• **Work item**
Reproduce the opening lines of the records exactly, please, stopping after the line that contains "is (199, 220).".
Start of Given data
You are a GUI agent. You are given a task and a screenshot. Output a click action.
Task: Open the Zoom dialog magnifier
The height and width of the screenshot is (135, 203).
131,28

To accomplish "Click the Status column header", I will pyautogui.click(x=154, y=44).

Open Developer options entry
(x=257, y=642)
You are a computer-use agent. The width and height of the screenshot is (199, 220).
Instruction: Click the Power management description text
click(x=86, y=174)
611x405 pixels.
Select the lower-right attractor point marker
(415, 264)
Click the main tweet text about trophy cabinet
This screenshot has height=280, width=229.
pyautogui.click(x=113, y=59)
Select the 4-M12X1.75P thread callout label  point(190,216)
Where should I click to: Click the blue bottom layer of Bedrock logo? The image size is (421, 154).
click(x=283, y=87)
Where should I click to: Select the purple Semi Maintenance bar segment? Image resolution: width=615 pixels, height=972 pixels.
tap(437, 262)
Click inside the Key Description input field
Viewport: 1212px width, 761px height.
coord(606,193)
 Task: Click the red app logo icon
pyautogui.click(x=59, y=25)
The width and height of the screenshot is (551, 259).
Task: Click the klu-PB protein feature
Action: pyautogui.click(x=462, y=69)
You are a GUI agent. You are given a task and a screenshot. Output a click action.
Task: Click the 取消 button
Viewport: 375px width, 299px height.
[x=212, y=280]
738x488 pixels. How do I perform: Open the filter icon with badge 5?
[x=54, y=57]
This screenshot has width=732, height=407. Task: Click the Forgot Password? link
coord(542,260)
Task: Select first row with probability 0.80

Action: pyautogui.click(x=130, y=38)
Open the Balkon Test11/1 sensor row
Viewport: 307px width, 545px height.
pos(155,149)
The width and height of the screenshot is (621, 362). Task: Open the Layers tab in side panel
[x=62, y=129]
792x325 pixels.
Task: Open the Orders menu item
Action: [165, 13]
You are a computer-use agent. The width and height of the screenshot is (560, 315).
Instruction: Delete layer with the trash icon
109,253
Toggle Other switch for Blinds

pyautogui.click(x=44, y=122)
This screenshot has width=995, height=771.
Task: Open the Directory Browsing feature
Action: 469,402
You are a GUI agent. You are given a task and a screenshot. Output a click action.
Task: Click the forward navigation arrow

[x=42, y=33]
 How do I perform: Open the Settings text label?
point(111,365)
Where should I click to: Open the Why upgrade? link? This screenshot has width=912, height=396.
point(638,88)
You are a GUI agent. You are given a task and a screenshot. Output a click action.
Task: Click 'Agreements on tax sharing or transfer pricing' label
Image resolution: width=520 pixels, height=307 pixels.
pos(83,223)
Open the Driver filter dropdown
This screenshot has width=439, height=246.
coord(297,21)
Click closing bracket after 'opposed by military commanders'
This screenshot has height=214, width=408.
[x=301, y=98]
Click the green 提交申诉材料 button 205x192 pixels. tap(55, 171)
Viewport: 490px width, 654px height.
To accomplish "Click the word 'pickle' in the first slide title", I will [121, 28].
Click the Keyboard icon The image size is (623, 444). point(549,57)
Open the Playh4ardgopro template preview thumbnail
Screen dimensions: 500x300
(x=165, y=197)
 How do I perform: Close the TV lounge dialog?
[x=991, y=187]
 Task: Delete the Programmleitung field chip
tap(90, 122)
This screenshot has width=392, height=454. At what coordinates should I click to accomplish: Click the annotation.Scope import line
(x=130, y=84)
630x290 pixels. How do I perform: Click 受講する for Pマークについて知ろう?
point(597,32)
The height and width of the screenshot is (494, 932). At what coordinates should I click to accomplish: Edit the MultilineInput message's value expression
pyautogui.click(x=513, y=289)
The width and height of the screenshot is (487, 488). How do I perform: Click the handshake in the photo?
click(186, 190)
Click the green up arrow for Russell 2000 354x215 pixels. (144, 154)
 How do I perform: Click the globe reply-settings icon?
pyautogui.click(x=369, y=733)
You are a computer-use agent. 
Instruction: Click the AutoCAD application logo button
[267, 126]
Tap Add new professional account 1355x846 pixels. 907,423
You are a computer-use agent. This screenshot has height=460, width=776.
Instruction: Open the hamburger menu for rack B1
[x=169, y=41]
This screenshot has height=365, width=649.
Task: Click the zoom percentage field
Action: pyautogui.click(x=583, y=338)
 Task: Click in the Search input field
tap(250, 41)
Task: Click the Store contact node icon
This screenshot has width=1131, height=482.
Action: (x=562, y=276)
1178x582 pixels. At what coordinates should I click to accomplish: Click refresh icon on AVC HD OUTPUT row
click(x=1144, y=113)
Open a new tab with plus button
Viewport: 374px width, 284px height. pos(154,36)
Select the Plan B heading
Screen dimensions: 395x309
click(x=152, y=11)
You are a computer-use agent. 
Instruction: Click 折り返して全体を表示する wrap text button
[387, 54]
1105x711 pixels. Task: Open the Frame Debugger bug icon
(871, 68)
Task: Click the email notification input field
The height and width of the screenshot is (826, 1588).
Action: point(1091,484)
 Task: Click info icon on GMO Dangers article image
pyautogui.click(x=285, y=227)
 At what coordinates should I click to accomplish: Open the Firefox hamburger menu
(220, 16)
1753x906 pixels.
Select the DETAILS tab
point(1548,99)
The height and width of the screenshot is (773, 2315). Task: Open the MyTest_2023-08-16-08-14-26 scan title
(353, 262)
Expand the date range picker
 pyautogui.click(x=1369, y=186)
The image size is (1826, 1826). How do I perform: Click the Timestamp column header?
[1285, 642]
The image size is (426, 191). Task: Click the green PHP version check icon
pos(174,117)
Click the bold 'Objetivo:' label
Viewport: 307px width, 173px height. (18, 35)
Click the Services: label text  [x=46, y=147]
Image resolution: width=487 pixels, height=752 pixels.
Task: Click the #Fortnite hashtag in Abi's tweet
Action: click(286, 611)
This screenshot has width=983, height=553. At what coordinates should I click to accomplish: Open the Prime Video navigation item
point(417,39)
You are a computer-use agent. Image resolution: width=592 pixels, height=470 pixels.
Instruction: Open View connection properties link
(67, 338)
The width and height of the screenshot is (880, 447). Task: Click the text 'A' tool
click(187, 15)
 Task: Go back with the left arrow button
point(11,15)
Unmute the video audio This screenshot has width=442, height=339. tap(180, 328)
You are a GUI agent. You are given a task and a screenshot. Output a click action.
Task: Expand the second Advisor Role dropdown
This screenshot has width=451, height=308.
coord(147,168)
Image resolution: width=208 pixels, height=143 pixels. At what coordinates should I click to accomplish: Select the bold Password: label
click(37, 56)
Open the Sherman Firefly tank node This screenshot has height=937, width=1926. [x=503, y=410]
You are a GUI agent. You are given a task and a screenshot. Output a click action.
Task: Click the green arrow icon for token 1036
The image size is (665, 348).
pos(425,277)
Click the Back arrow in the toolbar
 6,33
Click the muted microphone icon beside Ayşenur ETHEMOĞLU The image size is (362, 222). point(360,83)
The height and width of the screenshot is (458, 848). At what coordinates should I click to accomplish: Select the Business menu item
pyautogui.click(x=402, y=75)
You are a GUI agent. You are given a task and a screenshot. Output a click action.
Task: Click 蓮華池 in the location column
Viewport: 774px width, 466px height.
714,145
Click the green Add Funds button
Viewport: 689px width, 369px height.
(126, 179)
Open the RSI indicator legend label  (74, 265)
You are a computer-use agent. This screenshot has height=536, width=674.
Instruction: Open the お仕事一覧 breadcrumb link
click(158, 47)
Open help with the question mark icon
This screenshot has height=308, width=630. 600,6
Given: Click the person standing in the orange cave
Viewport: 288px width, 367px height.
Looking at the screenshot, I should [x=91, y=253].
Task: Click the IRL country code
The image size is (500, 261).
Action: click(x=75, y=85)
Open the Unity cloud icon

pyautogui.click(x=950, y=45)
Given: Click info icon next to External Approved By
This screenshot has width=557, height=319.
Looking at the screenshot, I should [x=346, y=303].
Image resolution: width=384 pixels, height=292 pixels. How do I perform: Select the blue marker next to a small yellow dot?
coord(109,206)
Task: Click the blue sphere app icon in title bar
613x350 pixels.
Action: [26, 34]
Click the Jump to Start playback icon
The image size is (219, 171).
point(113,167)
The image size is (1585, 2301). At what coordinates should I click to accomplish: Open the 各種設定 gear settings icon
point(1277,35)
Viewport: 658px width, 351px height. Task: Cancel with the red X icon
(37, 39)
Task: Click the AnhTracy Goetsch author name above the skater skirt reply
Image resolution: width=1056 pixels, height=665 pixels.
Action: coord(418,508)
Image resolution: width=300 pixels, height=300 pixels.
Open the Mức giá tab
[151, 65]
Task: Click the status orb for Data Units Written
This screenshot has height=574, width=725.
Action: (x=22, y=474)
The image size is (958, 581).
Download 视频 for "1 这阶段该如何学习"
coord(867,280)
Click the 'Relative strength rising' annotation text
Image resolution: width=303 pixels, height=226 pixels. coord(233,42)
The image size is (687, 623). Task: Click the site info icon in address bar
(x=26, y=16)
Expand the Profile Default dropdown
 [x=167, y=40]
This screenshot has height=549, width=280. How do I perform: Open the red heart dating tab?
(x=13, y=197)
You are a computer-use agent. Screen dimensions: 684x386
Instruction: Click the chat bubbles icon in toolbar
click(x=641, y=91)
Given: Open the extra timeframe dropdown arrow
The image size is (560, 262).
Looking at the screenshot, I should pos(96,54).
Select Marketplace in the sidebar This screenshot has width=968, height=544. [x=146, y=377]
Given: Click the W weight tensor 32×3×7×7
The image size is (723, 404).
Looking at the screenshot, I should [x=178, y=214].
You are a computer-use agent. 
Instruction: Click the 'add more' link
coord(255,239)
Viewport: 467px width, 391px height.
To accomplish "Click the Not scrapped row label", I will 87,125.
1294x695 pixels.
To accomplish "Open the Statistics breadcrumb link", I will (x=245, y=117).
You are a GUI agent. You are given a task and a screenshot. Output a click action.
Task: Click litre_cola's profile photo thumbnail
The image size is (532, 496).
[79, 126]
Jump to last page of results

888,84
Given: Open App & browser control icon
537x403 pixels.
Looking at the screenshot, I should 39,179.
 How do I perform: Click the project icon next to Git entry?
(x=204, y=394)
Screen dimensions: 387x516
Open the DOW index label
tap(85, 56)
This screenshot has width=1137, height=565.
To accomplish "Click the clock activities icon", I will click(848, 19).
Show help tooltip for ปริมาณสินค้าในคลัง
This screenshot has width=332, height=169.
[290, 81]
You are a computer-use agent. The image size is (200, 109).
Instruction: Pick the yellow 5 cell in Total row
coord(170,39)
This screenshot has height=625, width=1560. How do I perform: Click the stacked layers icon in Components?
End of Given data
• **Solution for this problem**
You are a GUI agent. You are given a task and a screenshot. Output a click action.
Task: Open the Zoom dialog magnifier
The height and width of the screenshot is (135, 203).
131,28

To accomplish "Click the Status column header", I will pyautogui.click(x=154, y=44).

Open Developer options entry
(x=257, y=642)
You are a computer-use agent. The width and height of the screenshot is (199, 220).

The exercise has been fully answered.